Special agent Jack Furay of the U.S. Secret Service questioned the students for the defense, and LA Deputy District Attorney Benyomin Forer did his job for the prosecution. The students, for their part, had to pull quickly from a fountain of digital forensics knowledge accumulated in two courses over the span of a year.
It’s part of their grade, so there’s no escaping the trial.
“It’s part of their grade, so there’s no escaping the trial,” said Greenfield, who has been teaching digital forensics for 10 years as part of USC Viterbi’s Information Technology Program. He has opened the class to majors outside engineering but requires students to take an introductory course before full submersion into the labyrinthine world of cybercrime.
“I designed the class as an advanced course focusing on Windows systems. It’s estimated that Windows comprises over 80 percent of the operating systems used worldwide, so we want them to get an in-depth experience of what they’ll likely confront in the real world.”
Alumni of the class were also on hand acting as both supporters and talent scouts.
“This class is near and dear to my heart,” said Joel Garrison ’13, who now works as a senior security consultant at Ernst & Young. “It launched me professionally. So I’m here to support my fellow Trojans and check out the talent. I was in their shoes once, and someone did the same for me.”
Wanted: cybercrime experts
With cybercrime on the rise, Garrison said there is increased demand for this kind of expertise. In 2015, IBM conducted an independent investigation that revealed 1.5 million cyberattacks hit the internet every year. That number means there are more than 4,000 cyberattacks every day, or 170 attacks every hour.
Microsoft has already created its own Digital Crimes Unit in light of a recent breach barrage that has hit the health care, financial, higher education and federal markets and even the security industry itself. The research firm Markets and Markets estimates that by 2017 the global cybersecurity market will skyrocket to $120.1 billion.
It’s no surprise that more USC students are responding to this challenge.
“I designed my own curriculum,” said Kshitij Kumar, a sophomore studying international relations, digital forensics and enterprise information systems. “I love this course. We get to practice the theory with so many cases thrown at us. The second day of class we got our first case. It’s been the most fun I’ve had in the last three years of studying at USC.”
Kumar, who previously interned for the U.S. Department of State, is also working on a senior research project that looks at the major cyberattacks of the last decade, analyzing them for their “political intensity.”
Computer science junior Rochelle Willard wants to apply the lessons she’s learned in the course to software engineering.
“I don’t know that I want to be a forensics expert — I love programming too much,” said Willard, who will be interning at Facebook in Massachusetts over the summer. “But in terms of understanding the security infrastructure that goes into software, this is by far the most interesting class I’ve taken. I wanted to go to class every day.”

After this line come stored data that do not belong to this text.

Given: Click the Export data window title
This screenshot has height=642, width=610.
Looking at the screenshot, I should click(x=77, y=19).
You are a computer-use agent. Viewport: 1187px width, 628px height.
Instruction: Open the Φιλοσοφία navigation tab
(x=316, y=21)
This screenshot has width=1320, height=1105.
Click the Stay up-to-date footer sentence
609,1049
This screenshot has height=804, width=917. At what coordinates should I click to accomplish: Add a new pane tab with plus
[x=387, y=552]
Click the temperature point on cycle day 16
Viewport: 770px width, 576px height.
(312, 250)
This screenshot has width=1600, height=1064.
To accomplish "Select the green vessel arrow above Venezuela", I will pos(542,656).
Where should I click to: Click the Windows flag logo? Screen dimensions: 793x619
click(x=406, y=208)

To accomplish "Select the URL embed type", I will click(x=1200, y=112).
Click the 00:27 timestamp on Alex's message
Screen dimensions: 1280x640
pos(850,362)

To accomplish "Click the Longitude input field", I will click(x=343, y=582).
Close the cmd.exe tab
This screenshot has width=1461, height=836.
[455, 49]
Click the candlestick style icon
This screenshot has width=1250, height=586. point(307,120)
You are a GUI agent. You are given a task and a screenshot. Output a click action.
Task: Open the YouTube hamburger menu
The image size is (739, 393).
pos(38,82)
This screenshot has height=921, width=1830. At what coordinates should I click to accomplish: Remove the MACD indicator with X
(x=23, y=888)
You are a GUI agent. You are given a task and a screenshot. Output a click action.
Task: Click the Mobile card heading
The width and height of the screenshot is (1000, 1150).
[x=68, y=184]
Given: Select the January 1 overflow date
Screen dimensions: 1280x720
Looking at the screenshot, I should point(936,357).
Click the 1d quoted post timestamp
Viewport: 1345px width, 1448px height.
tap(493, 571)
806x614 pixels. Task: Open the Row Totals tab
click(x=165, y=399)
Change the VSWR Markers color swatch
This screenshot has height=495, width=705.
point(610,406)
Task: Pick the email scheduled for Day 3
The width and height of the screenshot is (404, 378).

In case you’re considering becoming a digital forensics investigator, we asked Forer, a veteran criminal prosecutor who has cross-examined hundreds of CSI-types, just what makes a sought-after expert witness:
“A great expert witness is someone who is a master of his or her subject matter, able to communicate with integrity to a lay person the concepts he or she is testifying to. The ability to communicate is so critical because without it, the expertise is lost and unshared. But it must be done with integrity. So above all else, please don’t lie, even about one little thing. If you don’t know, say you don’t know. Even if the lawyer on the other side drives you mad. Otherwise, even if you communicate effectively, the matter is lost. Just tell the plain simple truth.”